DIRECTIONS
From the entries below, say how many lines carry the word "icon", and give nothing but the number.

Data items

[Start of Attachment]

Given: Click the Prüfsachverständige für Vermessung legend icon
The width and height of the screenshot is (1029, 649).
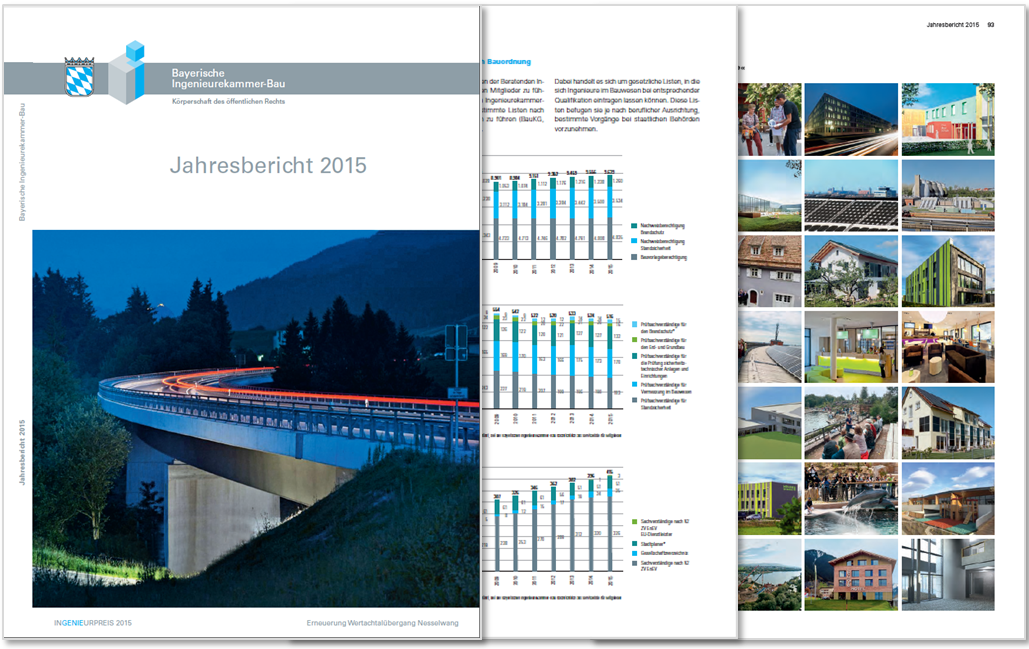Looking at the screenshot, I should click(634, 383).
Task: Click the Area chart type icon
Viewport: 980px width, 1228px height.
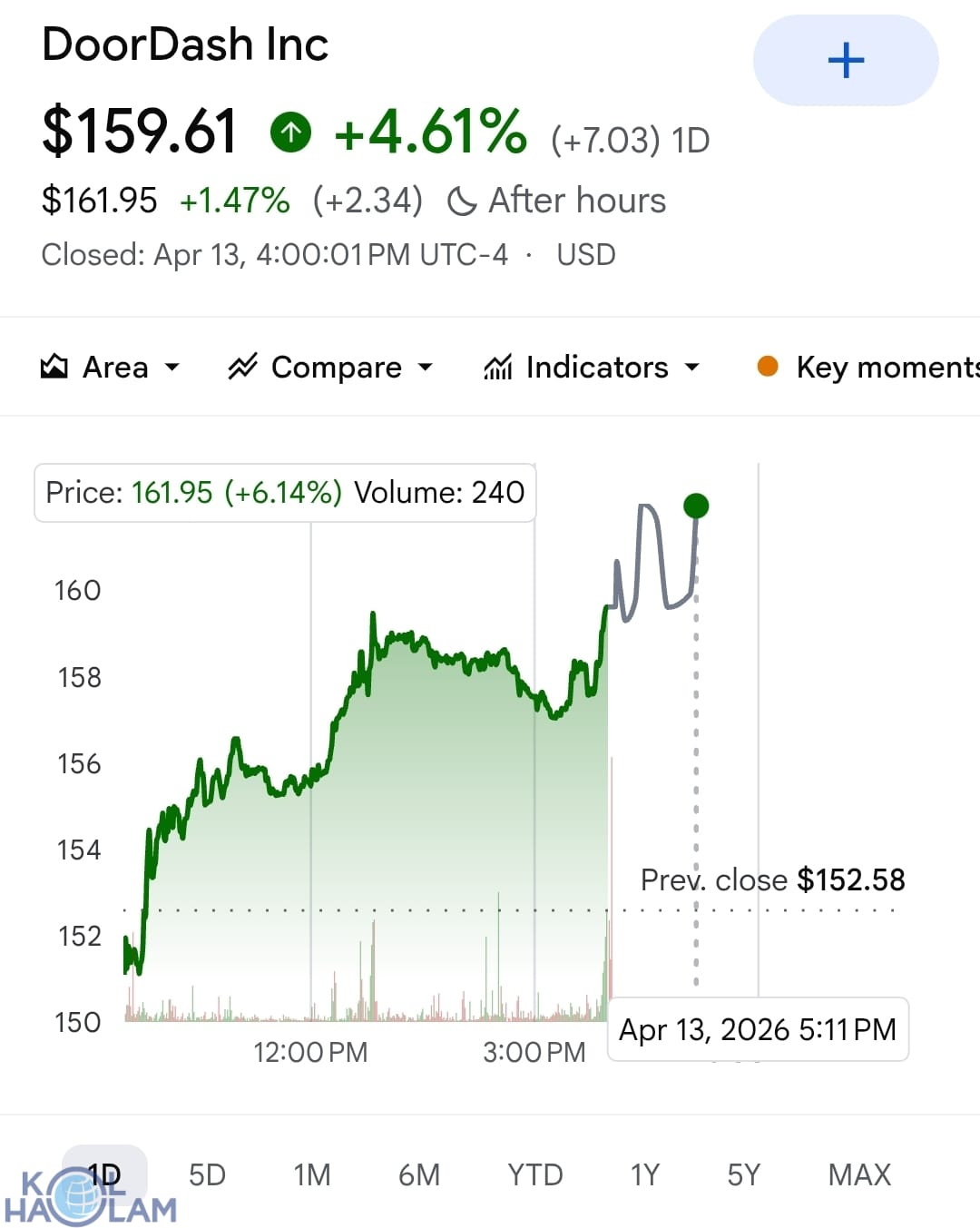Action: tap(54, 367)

[End of Attachment]

SOLUTION FOR THIS EXERCISE
2